KU Students Build Passive Solar House
For around $250,000, KU students designed and built a passive solar house while participating in Studio 804 program within the School of Architecture, Design and Planning.
(via CJ Online)
Abi Davis knew she wanted to be an architect at an early age. It was a field in which she could combine her love of math, science and art. She already had her sights set on studying at the University of Kansas, but once she was on campus, she learned about Studio 804, a hands-on approached to learning architectural skills.
Davis was among the 10 graduate students who designed and recently finished building a 1,300-square-foot passive solar house in East Lawrence as part of KU’s Department of Architecture’s Studio 804 program. The students worked under the supervision of Dan Rockhill, a KU architecture professor who directs the program.
Davis, who earned a master’s degree in architecture in mid-May and whose specialty is architectural acoustics, said she learned to hang drywall and build steel screens and gained confidence in her physical ability to do other tasks. She and the other students also had to learn to communicate with each other, blend their ideas and come to a consensus.
“I saw things larger than life go up in front of my eyes,” said Davis, who will begin working this month as a consultant in Santa Monica, Calif. “It was a once-in-a-lifetime experience.”
Construction started in August and was completed in early May. The house maintains Studio 804’s high level of sustainable design, while remaining contextually sensitive to the neighborhood.
“This is all sustainable,” Rockhill said at a recent viewing of the passive solar house. “We have an obligation to the world to (move toward) sustainability.”
The Studio 804 structure’s steel exterior is reminiscent of the steel Lustron houses developed in the United States after World War II in response to the lack of housing for returning veterans. The insulated metal panels used to build the house were left over from the construction of the tennis center at Rock Chalk Park, on the west edge of Lawrence.
The house uses passive strategies for lighting and sun shading. The bedrooms, kitchen and living room are arranged along the south wall to take advantage of natural lighting. A steel screening system on the south and west sides of the home enhances natural lighting.
The home’s open plan creates flex-spaces that can be reconfigured based on the owner’s needs. For example, the glass-enclosed area at the southwest corner of the house, which adjoins the kitchen, can be used as a dining room, solarium or reading room.
“The kitchen is the only permanent thing in the house,” said John Coughlin, a Studio 804 participant who earned his master’s degree in architecture in mid-May.
Other features include 9-foot-high ceilings, imported WaterSense-rated plumbing and Energy Star-compliant, Italian-made kitchen appliances.
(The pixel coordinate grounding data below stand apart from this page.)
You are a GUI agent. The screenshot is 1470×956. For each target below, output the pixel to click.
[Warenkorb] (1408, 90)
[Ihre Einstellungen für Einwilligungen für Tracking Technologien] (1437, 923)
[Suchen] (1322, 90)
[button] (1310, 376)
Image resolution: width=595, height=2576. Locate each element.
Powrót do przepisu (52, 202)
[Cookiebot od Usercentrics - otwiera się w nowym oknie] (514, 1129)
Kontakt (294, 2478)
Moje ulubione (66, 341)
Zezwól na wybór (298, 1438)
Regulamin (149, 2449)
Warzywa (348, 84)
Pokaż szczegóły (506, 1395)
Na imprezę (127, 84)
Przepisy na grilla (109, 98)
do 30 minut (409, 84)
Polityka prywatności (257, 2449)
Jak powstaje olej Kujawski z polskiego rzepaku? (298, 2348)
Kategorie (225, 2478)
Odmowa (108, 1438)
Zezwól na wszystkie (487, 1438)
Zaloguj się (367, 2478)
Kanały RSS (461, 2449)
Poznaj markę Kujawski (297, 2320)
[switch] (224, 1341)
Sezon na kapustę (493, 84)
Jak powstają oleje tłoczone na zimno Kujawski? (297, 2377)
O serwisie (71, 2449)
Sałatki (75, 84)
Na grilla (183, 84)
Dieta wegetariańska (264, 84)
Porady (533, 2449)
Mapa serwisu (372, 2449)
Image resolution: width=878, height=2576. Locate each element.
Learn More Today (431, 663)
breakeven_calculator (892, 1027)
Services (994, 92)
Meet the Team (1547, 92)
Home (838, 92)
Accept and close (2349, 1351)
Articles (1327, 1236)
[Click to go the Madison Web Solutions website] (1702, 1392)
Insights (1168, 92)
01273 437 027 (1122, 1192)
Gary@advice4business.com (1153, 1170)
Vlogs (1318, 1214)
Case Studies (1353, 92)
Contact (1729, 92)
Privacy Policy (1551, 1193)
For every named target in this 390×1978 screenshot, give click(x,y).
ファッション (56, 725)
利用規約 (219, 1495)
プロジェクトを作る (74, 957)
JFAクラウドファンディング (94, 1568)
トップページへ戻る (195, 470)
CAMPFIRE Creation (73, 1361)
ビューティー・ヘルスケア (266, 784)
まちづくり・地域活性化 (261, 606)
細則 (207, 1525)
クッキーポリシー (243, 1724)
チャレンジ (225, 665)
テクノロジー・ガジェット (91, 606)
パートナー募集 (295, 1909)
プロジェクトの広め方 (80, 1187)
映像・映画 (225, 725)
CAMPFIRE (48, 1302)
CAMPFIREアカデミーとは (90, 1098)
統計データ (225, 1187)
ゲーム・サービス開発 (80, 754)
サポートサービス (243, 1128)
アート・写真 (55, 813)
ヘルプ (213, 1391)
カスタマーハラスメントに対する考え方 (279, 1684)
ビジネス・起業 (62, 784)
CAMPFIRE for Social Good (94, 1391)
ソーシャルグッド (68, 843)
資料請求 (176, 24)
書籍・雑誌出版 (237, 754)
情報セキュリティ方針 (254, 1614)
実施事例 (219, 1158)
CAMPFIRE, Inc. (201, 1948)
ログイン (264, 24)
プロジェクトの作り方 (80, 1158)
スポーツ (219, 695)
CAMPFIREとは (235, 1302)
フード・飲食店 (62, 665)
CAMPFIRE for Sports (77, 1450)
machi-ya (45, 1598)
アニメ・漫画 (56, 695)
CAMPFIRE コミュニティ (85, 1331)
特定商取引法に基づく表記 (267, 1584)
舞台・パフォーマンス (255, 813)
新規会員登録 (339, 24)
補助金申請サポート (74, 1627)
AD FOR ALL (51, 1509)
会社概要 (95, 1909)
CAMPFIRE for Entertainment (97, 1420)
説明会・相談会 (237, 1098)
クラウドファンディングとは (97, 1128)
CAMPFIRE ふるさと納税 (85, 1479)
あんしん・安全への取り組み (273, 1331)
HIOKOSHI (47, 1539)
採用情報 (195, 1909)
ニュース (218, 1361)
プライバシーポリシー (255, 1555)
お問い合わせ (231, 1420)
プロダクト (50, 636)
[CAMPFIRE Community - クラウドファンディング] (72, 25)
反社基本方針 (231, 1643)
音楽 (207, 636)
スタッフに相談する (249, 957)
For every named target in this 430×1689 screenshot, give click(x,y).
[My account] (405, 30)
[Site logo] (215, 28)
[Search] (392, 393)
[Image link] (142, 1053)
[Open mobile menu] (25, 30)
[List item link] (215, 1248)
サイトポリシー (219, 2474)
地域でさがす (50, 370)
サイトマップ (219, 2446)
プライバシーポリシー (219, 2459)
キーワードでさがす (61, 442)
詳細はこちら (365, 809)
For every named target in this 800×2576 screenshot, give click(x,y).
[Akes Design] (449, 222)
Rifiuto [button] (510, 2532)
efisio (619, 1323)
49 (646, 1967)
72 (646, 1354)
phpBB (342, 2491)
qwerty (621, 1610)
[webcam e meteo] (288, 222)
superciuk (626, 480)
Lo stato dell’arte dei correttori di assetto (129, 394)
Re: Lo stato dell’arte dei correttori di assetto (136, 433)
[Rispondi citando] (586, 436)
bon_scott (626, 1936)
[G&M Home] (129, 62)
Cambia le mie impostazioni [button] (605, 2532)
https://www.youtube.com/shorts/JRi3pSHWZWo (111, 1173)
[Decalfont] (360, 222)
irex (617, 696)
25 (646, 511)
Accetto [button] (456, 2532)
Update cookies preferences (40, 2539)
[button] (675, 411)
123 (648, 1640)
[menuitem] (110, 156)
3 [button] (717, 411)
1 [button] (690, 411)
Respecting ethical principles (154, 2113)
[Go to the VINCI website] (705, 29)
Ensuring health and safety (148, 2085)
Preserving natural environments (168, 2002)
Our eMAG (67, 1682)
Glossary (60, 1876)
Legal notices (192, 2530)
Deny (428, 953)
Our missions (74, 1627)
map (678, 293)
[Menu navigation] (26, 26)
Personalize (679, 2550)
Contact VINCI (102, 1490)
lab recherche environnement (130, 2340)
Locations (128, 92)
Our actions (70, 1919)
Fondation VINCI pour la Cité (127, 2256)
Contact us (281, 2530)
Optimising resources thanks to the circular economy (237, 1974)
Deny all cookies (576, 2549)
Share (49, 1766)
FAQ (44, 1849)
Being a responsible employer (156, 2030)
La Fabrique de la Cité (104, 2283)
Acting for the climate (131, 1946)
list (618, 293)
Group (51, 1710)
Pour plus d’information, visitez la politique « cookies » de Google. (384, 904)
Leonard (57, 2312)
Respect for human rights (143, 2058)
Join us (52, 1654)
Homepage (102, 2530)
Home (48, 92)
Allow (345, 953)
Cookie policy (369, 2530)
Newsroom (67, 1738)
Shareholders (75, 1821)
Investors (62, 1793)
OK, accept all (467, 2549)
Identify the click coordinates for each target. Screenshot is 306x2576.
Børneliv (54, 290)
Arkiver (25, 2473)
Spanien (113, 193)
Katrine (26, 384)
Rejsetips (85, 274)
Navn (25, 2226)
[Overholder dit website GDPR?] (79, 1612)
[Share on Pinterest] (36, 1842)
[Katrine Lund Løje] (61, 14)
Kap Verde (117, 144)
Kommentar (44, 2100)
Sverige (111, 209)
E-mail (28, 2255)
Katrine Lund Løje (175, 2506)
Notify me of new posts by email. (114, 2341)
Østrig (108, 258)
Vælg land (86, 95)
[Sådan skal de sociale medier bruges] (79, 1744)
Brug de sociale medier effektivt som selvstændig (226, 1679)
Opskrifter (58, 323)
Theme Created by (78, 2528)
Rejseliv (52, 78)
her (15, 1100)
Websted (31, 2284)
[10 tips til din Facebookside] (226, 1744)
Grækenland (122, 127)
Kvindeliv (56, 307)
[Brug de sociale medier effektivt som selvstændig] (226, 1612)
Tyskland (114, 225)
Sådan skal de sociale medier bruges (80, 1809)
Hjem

The kitchen’s red-oak European cabinets are topped with cold-rolled steel countertops. The floors are polished concrete, and the recessed lighting fixtures are fitted LEDs.
A hanging pendant in the dining room is an original Louis Paulsen fixture, crafted in Denmark and purchased for reuse in the project.
Because there is no attic or basement, Coughlin said, storage areas are built into the north side of the home’s hallway.
Insulation includes both rigid and blown-in cellulose that exceeds U.S. Green Building Council LEED-rating standards, which allows the house to have all-electric climate control, appliances and lighting. A net-metered photovoltaic solar array, consisting of 16 panels, is capable of providing 4.8 kilowatt-hours of power.
The price of the passive solar house, which sits on a 40-by-132-foot lot at 1330 Brook St., is $249,000. The adjacent lot north of the house can be purchased for $30,000. The additional lot could be used for a garage, studio, garden, orchard or another structure.
“That’s a bargain price,” Rockhill said. “If sold on the market, it would be twice that.”
The house, which is close to downtown Lawrence and is handicap-accessible, may be particularly attractive to those who are downsizing, he said.
If the adjacent lot isn’t sold, Rockhill said, the Studio 804 program may build a sustainable structure there next year.